◆ **Exercise instructions**
Copy out each line of the rows below that contains the word "resolution".
* START Entries shown *
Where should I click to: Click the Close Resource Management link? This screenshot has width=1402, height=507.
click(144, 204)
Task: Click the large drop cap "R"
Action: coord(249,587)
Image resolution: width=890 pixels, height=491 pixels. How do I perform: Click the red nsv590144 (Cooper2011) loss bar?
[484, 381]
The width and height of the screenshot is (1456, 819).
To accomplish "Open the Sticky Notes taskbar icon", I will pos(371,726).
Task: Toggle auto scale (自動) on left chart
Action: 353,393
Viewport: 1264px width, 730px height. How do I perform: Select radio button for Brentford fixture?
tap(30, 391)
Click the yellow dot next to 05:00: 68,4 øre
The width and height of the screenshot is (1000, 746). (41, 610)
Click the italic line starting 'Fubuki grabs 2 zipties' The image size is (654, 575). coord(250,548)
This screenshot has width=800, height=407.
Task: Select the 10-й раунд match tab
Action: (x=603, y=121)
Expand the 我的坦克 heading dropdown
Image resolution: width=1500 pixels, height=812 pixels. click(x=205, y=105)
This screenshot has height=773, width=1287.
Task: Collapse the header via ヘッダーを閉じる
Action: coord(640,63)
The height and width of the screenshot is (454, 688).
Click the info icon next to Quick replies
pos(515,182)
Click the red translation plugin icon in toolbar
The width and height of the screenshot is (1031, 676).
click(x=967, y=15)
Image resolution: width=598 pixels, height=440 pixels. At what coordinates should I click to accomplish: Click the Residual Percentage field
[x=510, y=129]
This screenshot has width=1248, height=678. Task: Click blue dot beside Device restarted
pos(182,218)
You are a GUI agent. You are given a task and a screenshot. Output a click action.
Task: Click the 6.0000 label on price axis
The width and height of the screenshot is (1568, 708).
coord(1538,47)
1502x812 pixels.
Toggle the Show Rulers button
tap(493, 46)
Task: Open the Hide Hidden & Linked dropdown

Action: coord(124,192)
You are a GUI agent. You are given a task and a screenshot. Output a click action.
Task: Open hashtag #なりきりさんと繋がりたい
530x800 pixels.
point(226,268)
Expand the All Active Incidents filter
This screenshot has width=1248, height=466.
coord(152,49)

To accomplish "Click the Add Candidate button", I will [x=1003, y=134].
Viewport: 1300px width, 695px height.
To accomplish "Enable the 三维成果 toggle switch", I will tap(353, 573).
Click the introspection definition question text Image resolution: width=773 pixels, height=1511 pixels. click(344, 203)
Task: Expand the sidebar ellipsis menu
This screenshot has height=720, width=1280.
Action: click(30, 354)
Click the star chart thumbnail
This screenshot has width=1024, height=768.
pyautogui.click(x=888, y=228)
* END Entries shown *
◆ **The answer**
Image resolution: width=890 pixels, height=491 pixels. How do I perform: Click the red nsv590144 (Cooper2011) loss bar?
Image resolution: width=1500 pixels, height=812 pixels. click(x=205, y=105)
Image resolution: width=598 pixels, height=440 pixels. At what coordinates should I click to accomplish: Click the Residual Percentage field
Click the introspection definition question text Image resolution: width=773 pixels, height=1511 pixels. click(344, 203)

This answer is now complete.